▸ **Source data**:
# # # # # # #

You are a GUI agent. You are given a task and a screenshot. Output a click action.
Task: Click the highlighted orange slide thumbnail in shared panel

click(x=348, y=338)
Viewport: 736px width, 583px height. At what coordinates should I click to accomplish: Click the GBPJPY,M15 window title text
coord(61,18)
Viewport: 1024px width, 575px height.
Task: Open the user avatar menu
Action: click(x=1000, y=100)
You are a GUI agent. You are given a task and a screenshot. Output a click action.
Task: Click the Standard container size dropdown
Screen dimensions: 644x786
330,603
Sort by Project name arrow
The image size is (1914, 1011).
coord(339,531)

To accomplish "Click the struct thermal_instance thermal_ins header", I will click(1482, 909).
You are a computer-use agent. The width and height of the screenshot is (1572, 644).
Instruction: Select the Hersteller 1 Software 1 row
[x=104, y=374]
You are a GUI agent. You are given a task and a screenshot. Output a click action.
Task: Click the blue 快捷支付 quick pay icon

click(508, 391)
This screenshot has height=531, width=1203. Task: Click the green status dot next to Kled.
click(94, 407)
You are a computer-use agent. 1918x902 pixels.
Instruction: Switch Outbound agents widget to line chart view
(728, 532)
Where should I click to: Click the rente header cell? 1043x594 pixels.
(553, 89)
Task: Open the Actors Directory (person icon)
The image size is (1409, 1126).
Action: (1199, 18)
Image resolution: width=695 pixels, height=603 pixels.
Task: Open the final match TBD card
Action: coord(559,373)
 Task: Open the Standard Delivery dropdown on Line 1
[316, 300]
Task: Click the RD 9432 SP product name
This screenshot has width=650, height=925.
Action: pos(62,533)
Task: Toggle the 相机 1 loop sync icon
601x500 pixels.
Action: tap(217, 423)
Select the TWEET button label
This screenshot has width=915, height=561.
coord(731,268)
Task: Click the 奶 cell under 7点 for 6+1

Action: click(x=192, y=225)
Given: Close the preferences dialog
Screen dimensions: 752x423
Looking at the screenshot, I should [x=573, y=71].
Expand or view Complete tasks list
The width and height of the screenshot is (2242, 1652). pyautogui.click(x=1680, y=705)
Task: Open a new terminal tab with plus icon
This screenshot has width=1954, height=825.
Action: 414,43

# # # # # # #

Copy every row above without changing anything.

You are a GUI agent. You are given a task and a screenshot. Output a click action.
Task: Click the highlighted orange slide thumbnail in shared panel

click(x=348, y=338)
Viewport: 736px width, 583px height. At what coordinates should I click to accomplish: Click the GBPJPY,M15 window title text
coord(61,18)
Viewport: 1024px width, 575px height.
Task: Open the user avatar menu
Action: click(x=1000, y=100)
You are a GUI agent. You are given a task and a screenshot. Output a click action.
Task: Click the Standard container size dropdown
Screen dimensions: 644x786
330,603
Sort by Project name arrow
The image size is (1914, 1011).
coord(339,531)

To accomplish "Click the struct thermal_instance thermal_ins header", I will click(1482, 909).
You are a computer-use agent. The width and height of the screenshot is (1572, 644).
Instruction: Select the Hersteller 1 Software 1 row
[x=104, y=374]
You are a GUI agent. You are given a task and a screenshot. Output a click action.
Task: Click the blue 快捷支付 quick pay icon

click(508, 391)
This screenshot has height=531, width=1203. Task: Click the green status dot next to Kled.
click(94, 407)
You are a computer-use agent. 1918x902 pixels.
Instruction: Switch Outbound agents widget to line chart view
(728, 532)
Where should I click to: Click the rente header cell? 1043x594 pixels.
(553, 89)
Task: Open the Actors Directory (person icon)
The image size is (1409, 1126).
Action: (1199, 18)
Image resolution: width=695 pixels, height=603 pixels.
Task: Open the final match TBD card
Action: coord(559,373)
 Task: Open the Standard Delivery dropdown on Line 1
[316, 300]
Task: Click the RD 9432 SP product name
This screenshot has width=650, height=925.
Action: pos(62,533)
Task: Toggle the 相机 1 loop sync icon
601x500 pixels.
Action: tap(217, 423)
Select the TWEET button label
This screenshot has width=915, height=561.
coord(731,268)
Task: Click the 奶 cell under 7点 for 6+1

Action: click(x=192, y=225)
Given: Close the preferences dialog
Screen dimensions: 752x423
Looking at the screenshot, I should [x=573, y=71].
Expand or view Complete tasks list
The width and height of the screenshot is (2242, 1652). pyautogui.click(x=1680, y=705)
Task: Open a new terminal tab with plus icon
This screenshot has width=1954, height=825.
Action: 414,43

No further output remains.